Les Parisiennes et Parisiens se sont exprimés ce dimanche 2 avril 2023 pour l'arrêt des trottinettes électriques en libre-service. Paris devient la première capitale européenne à prendre cette décision.



La mobilité prend un nouveau virage à Paris. La consultation citoyenne sur la poursuite des trottinettes en libre-service dans la capitale a rendu son verdict : le NON l'emporte à 89,03 % !

Les opérateurs de trottinettes en libre-service craignaient une faible participation dans les urnes ce dimanche. Sans surprise, les électeurs parisiens étaient 103 084 à se déplacer dans les 203 bureaux de vote.

Résultat sans appel

La « votation citoyenne » organisée par la mairie de Paris était ouverte de 9h à 19h, pour savoir si les deux-roues continueraient leurs parcours dans les rues de la capitale. Mais le sujet, qui pourtant divise les habitants, n'a pas réuni la foule espérée. Cinq ans après, les opérateurs Lime, Tier et Dottvont quitter Paris au 1er septembre 2023 et prennent acte de ce résultat.
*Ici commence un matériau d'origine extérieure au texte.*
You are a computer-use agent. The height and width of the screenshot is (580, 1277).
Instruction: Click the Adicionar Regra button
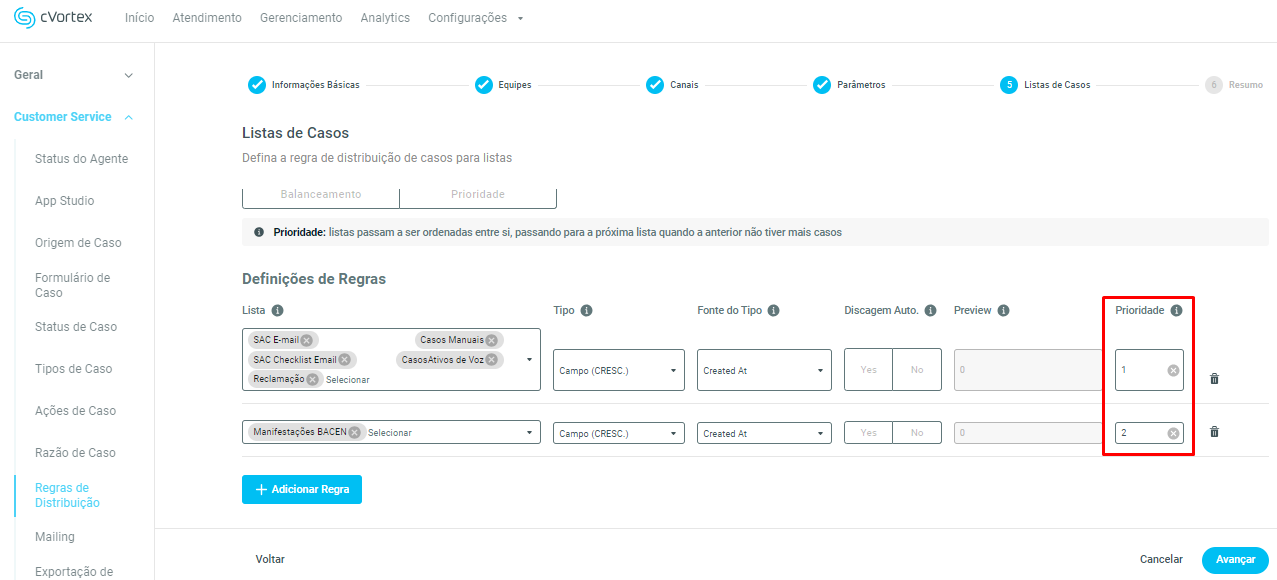(x=302, y=490)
Le contrat qui arrivait à échéance ne sera pas renouvelé.

Sur les 1 382 322 personnes inscrites sur les listes électorales, moins de 7,5 % se sont exprimées :

Bulletin « Pour les trottinettes en libre-service » : 10,97 % des suffrages exprimés.
Bulletin « Contre les trottinettes en libre-service » : 89,03 % des suffrages exprimés.
Nombre de bulletins blancs et nuls : 443.

Un scrutin contesté et contestable ?

La Maire de Paris, Anne Hidalgo a tenu à remercier les Parisiennes et Parisiens, qui ont répondu présents, soulignant la réussitedémocratique de cette première votation.

« Une fois de plus, Paris innove. Leur message très clair devient dès à présent notre feuille de route. Avec mon équipe, nous donnerons suite à leur décision comme je m'y étais engagée », a-t-elle précisé.

Mais depuis l'annonce de ce vote, les utilisateurs et sociétés de trottinettes électriques en libre-service ont montré leur mécontentement à tout point de vue.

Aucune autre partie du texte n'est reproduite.